Having been promoted to corporal, Anderson was wounded in Delville Wood, during the Battle of the Somme in July 1916, and awarded a military medal for bravery in the field three months later.

"It was unquestionably a racist world and the institutions, including the army, were literally institutionally racist, they would bar men of colour from positions of responsibility," added McKechnie.

"But within those institutions there were men which saw past it, which I think you'd see with Walter Tull and Frank Anderson - people saw past their colour and saw them as leaders and good soldiers."

Anderson did not leave the line but his war was ended in November 1917 when broken ribs forced him home, and he returned to working in a shoe factory until dying of acute tuberculosis on 4 July 1921, aged 42.

For 25-year-old Ludlam, whose mother's family come from Guyana and father's from Palestine and Lebanon, it is a particularly poignant tale.

"As a mixed-race player playing for the club, I feel like I should know who the first mixed-race player was to play for Saints," he said.
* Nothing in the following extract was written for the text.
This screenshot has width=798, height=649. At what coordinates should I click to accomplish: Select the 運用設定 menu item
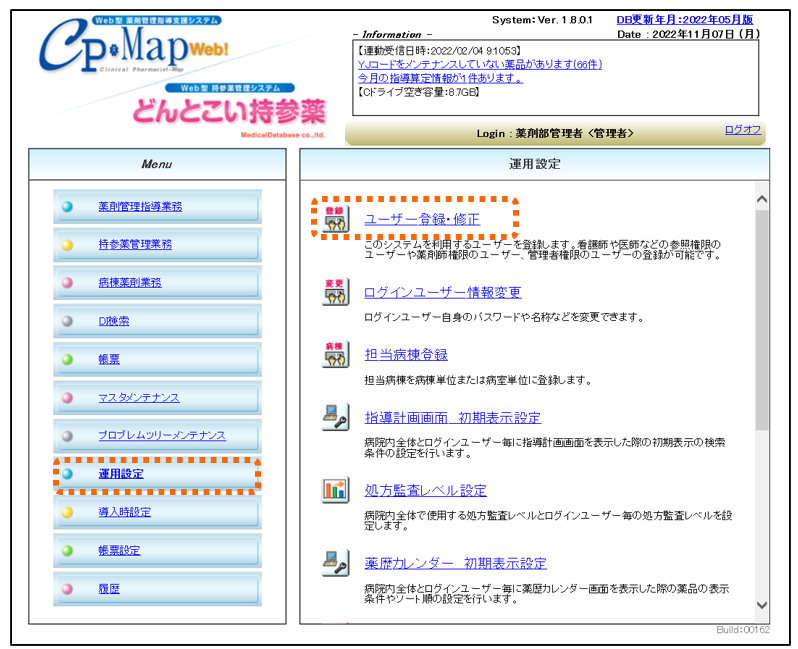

"Trying to get a picture of what it was like being a mixed-race person growing up in that time - it's almost impossible to say but it looks from everything we've seen, it doesn't seem like Frank was outside the pack.

"If anyone deserves to be remembered it's him, for what he did and what he represents."

Anderson is laid to rest in a communal grave in north London, with no fanfare or acknowledgement of his achievements.

"It's extremely sad for a man like Frank, what he went through, not to get any recognition and to end up in a communal grave like this is quite a sad end and eye-opening," added Ludlam, who has 10 Test caps.

"It's just a shame that that story isn't as well-known as it should be."

Telling Anderson's family

There is at least some form of happy ending to this previously undiscovered story.

BBC Radio Northampton managed to track down Anderson's great-grandson Martin Faulkner, who lives in nearby Wellingborough with his family, to see how much he knew of his life.

"I knew that he was mixed-race but as far as him being a Saints player was concerned, I didn't have a clue," he said.

"Walter Tull is an icon at the Cobblers ground, so to think my great-grandfather was actually pals with him is brilliant.

"For someone like Frank to, if you like, stick his neck out at that time and make a name for himself, it's just made me so proud and it makes me emotional."

Faulkner was presented with a Saints shirt by Ludlam before a recent game at Franklin's Gardens, with Anderson's name and legacy number (166) printed on the back.

With people now being made aware of Anderson's story, there are plans for it to be taught in local schools in the same way that Tull's tale has been told.

"It's an amazing story and I've been blown away by what I've learned," said Ludlam.

"Before this week I hadn't given black history a massive amount of thought - obviously I was aware of it, but actually uncovering a story like Frank's has really shown me the importance of it and how it can be really relevant and used to inspire a generation."